School districts, backed by Cross and other Republicans, have been reluctant to embrace the cost shift because they contend the state already underfunds schools and additional pension costs would require increased local property taxes.
Ben Schwarm of the Illinois School Management Alliance, representing public school administrators and school boards, said he didn't know the new plan's details but said if the employer portion was based solely on what education boards negotiate with teachers, legislative plans were moving in the right direction.
Senate President John Cullerton embraced the Cross-Nekritz idea but will also continue pursuing a proposal that he believes is constitutional because it offers annuitants a choice of post-career benefits, a spokeswoman for the Chicago Democrat said. That concerns Nekritz, who doesn't believe that Cullerton's ideas save enough money.
A coalition of public-employee unions called "We are One Illinois" rejected the new twist put on Nekritz's idea as a proposal that "defies the Constitution and diminishes benefits unilaterally."
There is little doubt the state can set up whatever kind of system it wants for brand new employees. What is less clear is how much latitude lawmakers have to monkey around with the benefits of current employees and retirees.
"Look, my view on this is whatever we pass is going to end up in the courts," Cross said.
The courts are likely to get involved because the Illinois Constitution says government employee pension benefits are a contractual obligation that shall not be diminished. That means any reduction in benefits is likely to spur a lawsuit.
Elaine Nekritz is a Democratic Representative from Northbrook, and the lead sponsor of the new pension plan.
"None of us want to take a vote that will require that we be back here in five to seven years,” Nekritz said. “We know that these changes are really significant, but that's the level of changes that need to occur in order to fix the problem."
Some lawmakers say Nekritz's unilateral approach is not constitutional, because you have to offer employees something in exchange for accepting reduced benefits.
That has been the view of Democratic Senate President John Cullerton, though he said he will pass the Nekritz plan in legislation that has his own ideas as a back-up, in case the courts strike it down. Nekritz said she thinks the courts will give lawmakers broad latitude to solve the pension problem.
"The Constitution is restrictive, but it's not a death march for us,” Nekritz said. “We have to be able to fix these things in a way that achieves some balance between all the competing demands that the Constitution requires."

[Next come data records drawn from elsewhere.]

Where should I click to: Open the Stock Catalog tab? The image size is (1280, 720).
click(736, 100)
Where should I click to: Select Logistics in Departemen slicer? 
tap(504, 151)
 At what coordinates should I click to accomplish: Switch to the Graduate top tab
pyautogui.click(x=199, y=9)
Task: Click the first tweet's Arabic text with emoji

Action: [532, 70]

If signed into law, the pension plan would reduce the state's annual contribution to five employee pension accounts by $2 billion, reduce the $96 billion funding shortfall by 30 percent, and reduce the deficit within three decades, according to Cross and Nekritz, who were joined by about a dozen other representatives and senators at a news conference outside the House chamber on Wednesday.

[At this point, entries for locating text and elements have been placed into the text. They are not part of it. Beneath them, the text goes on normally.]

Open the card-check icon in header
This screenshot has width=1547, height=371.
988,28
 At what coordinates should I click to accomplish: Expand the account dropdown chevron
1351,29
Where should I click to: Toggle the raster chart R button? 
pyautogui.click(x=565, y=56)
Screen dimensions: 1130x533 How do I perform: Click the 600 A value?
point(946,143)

Their plan is not viewed as a final attempt at a pension fix, but rather a way to show workers, unions, and others what the worst-case scenarios might be if they cannot agree to milder changes.

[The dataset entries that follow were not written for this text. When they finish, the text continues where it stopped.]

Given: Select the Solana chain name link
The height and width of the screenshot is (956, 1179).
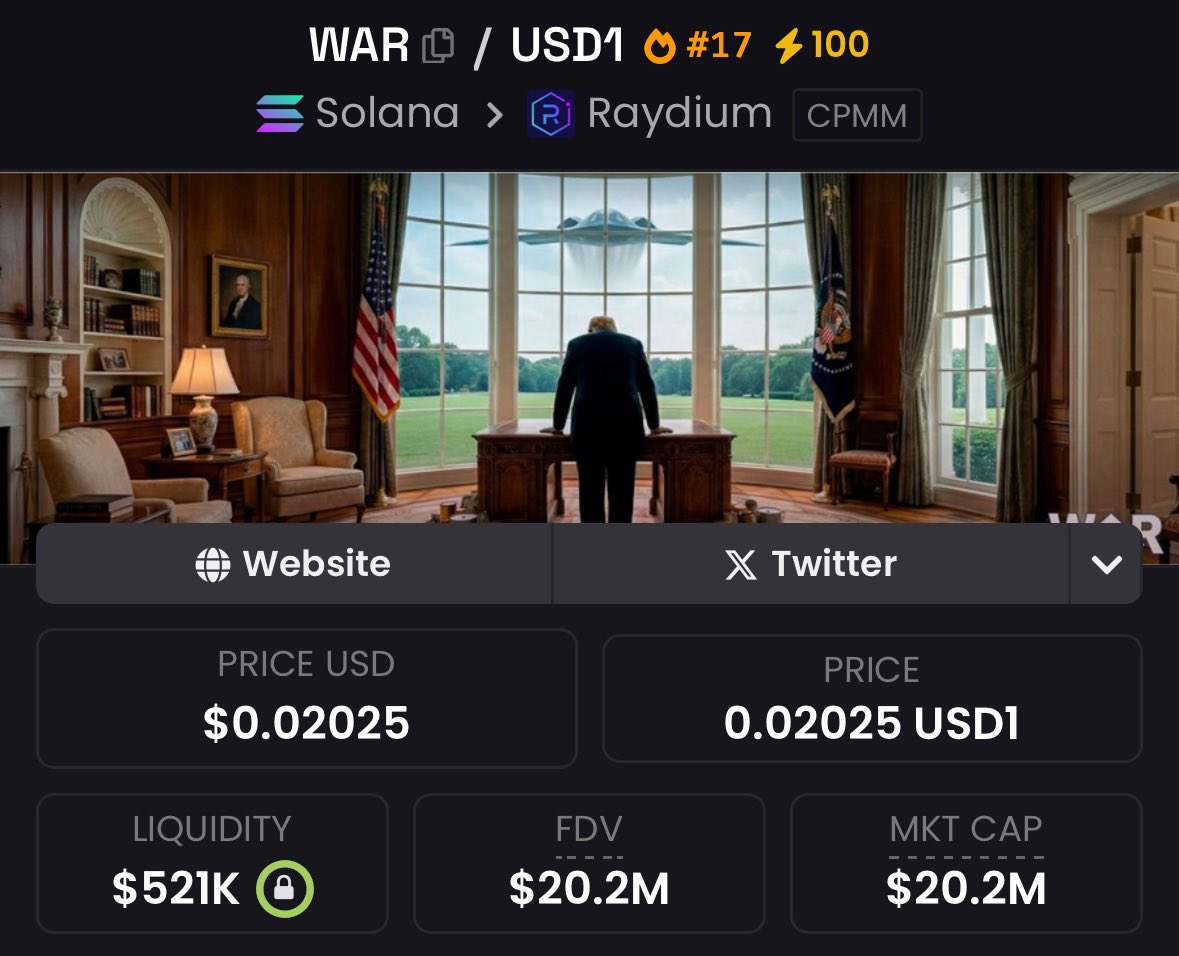Looking at the screenshot, I should pyautogui.click(x=387, y=113).
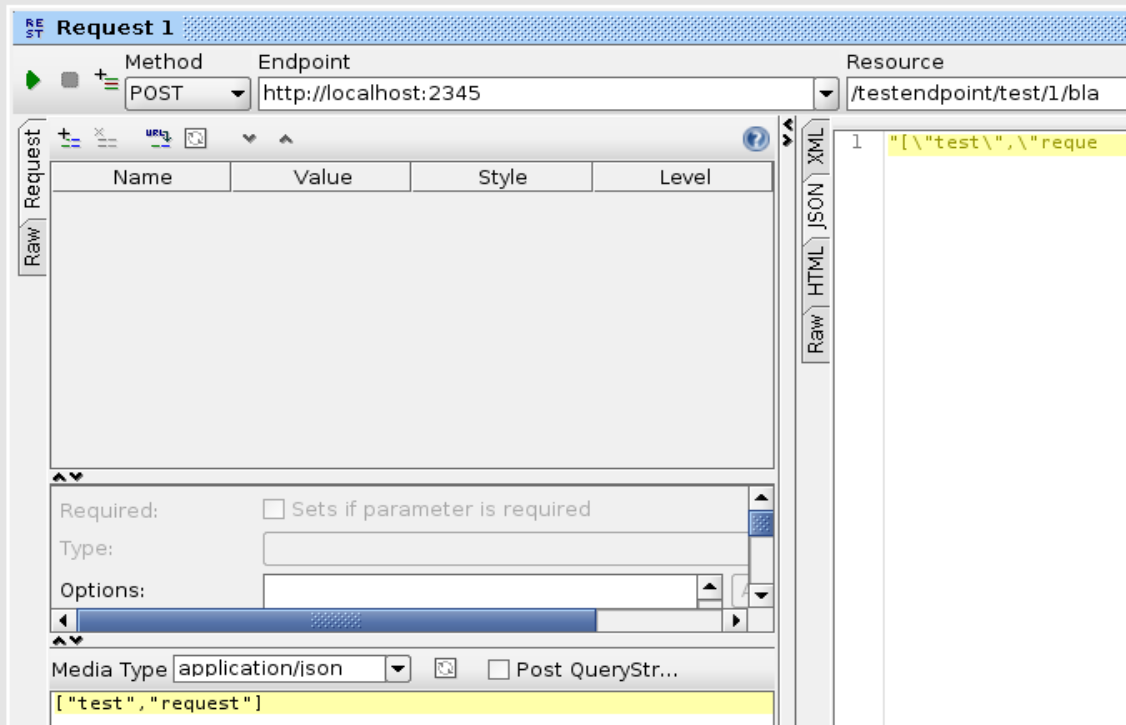Click the gray Cancel request stop button
The height and width of the screenshot is (725, 1126).
pyautogui.click(x=68, y=78)
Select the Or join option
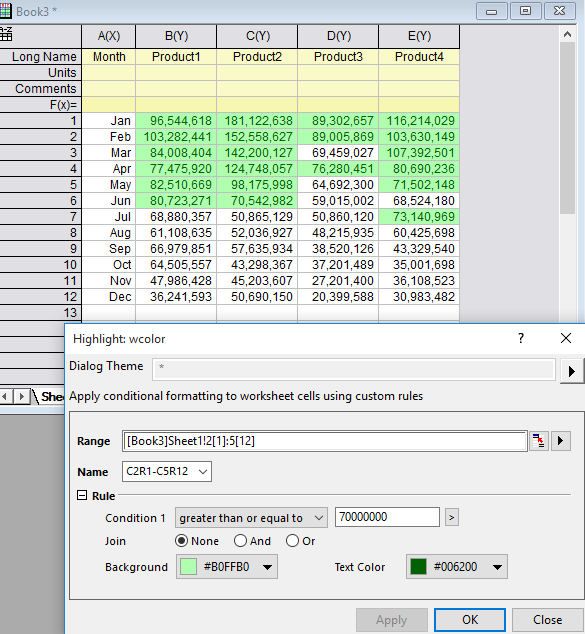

So far, most lawmakers have not clearly taken positions on specific ideas to address the pension mess.
That could change on Thursday when House Speaker Michael Madigan has scheduled a debate on several hot-button pension changes. Even more benefit cuts are on the agenda — like eliminating cost-of-living increases, raising the retirement age to 67 for everyone, and forcing workers to pay an extra five percent of their salaries toward pensions.